As Amadou was preoccupied with conflict in Futa Toro, Alboury raided in Jolof and attempted to foment discontent. In May 1874 a major rebellion broke out in Jolof but was put down with difficulty. An alliance of Alboury, Lat Jor, and two Futanke chieftains fought a major battle with Amadou at Coki but were defeated and scattered. The marabout's rising power alarmed the French, who joined the alliance. Amadou Ba was then defeated and killed in the battle of Samba Sadio on February 11, 1875. Alboury Ndiaye then became buurba in all but name, with an elder uncle as a figurehead.

==Rule as Buurba==
Ndiaye re-established firm royal control in Jolof, ended the frequent raiding, promoted trade and agricultural production, and continued the Islamization of the country.
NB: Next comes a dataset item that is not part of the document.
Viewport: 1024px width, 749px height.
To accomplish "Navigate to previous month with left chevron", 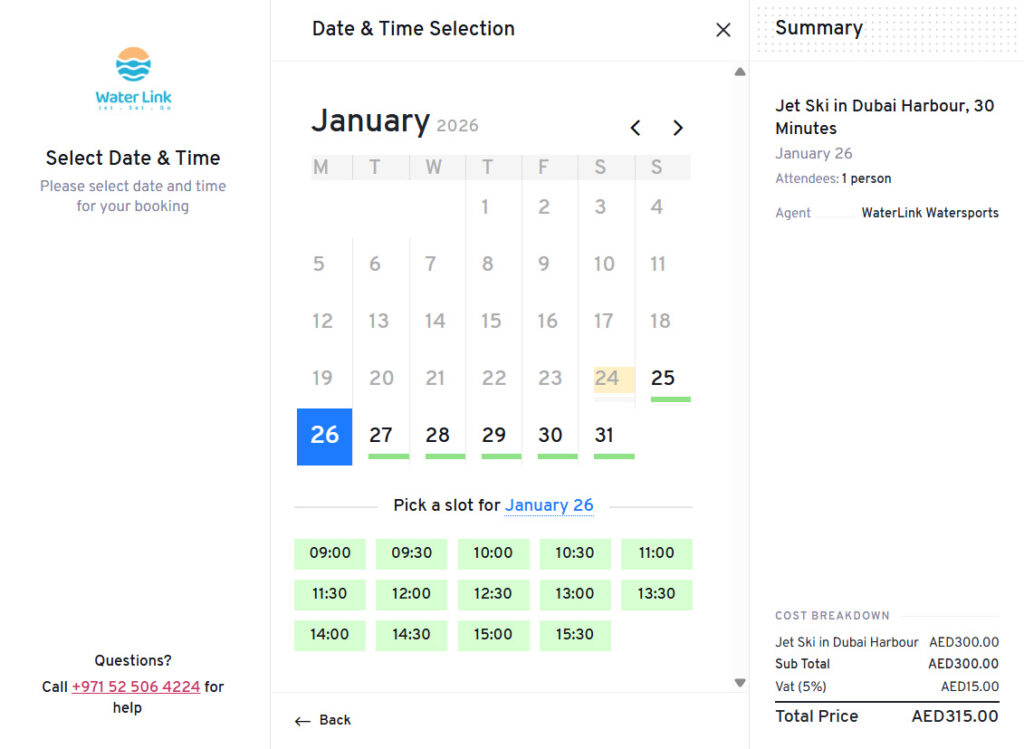I will [635, 128].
Where previous ceddo (animist) rulers had seen Islam as a threat, Alboury embraced it. He also fortified the capital at Yang-Yang with a tata. When Amadou Ba's cousin Bara Ba tried to retake Jolof in September 1875, his army was unable to penetrate the fortifications and Alboury drove them off. He returned in 1881 along with a rival claimant to the throne of Jolof, but Alboury and Lat Jor defeated and killed them at the battle of Jame Njay.
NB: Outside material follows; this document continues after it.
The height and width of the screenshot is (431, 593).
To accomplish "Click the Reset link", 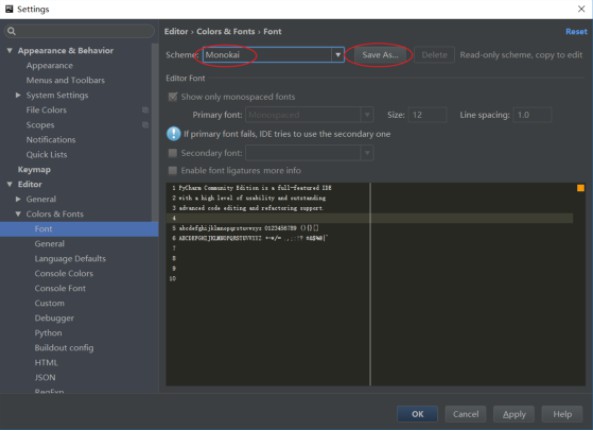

He supported his cousin Lat Jor in a dispute with the French over the construction of a railroad, and helped him raid into Waalo and Cayor after the French had deposed him. In the resulting conflicts several allies of Alboury defected, and he installed a new figurehead buurba. A French commercial blockade of Jolof brought about a famine, temporarily resolved by a treaty in April 1885.

In 1886 the new French-backed Damel of Cayor invaded Jolof, but Alboury soundly defeated him at the battle of Gile. The French bribed him to prevent him taking all of Cayor in the aftermath. In 1887 he attempted to use his significant resources to support allies in Rip and the Kingdom of Sine, but their French-backed opponents were victorious. By 1890 Jolof was the only remaining independent kingdom in northern Senegambia.

In the face of seemingly unstoppable French encroachment, Alboury Ndiaye established diplomatic relations with Ahmadu Tall of the Segou Empire (the successor of El-Hajj Oumar Tall) and made plans to evacuate much of the population eastwards. To prevent this, a column led by Alfred Dodds marched on Yang-Yang in May 1890, and Ndiaye moved eastwards across the Ferlo Desert to Futa Toro. Dodds installed a puppet buurba and officially established a protectorate over Jolof, ending its independence.

==Journey to the East==
Abdul Bokar Kan hosted Ndiaye and his troops in Futa Toro for a time as he tried to gather his forces, but in July the French shelled the town of Kaedi in a bid to force him out. Most of the Jolof-Jolof wanted to return home, and the other Futanke chiefs were worried about further French reprisals. With around 40 followers and his family, Alboury went to Nioro du Sahel to join Ahmadu, arriving in October 1890. There he led Ahmadu's army against the French in battle on January 3, 1891, holding them off long enough for the caliph to escape. Alboury attempted to lead a group of Senegalese emigrants back to their homeland but they were intercepted by Dodds before they could cross the Senegal river. He rejoined Ahmadu and they moved east with a small band, trying to re-establish themselves before the French caught up. He ultimately was killed in battle against the French in Dosso, Niger in 1901.

==Legacy==
Alboury Ndiaye's son Bouna Alboury Ndiaye was captured by the French and later became titural buurba of Jolof as well as a prominent religious and political leader in Senegal. The home stadium of ASEC Ndiambour in the city of Louga is known as Stade Alboury Ndiaye.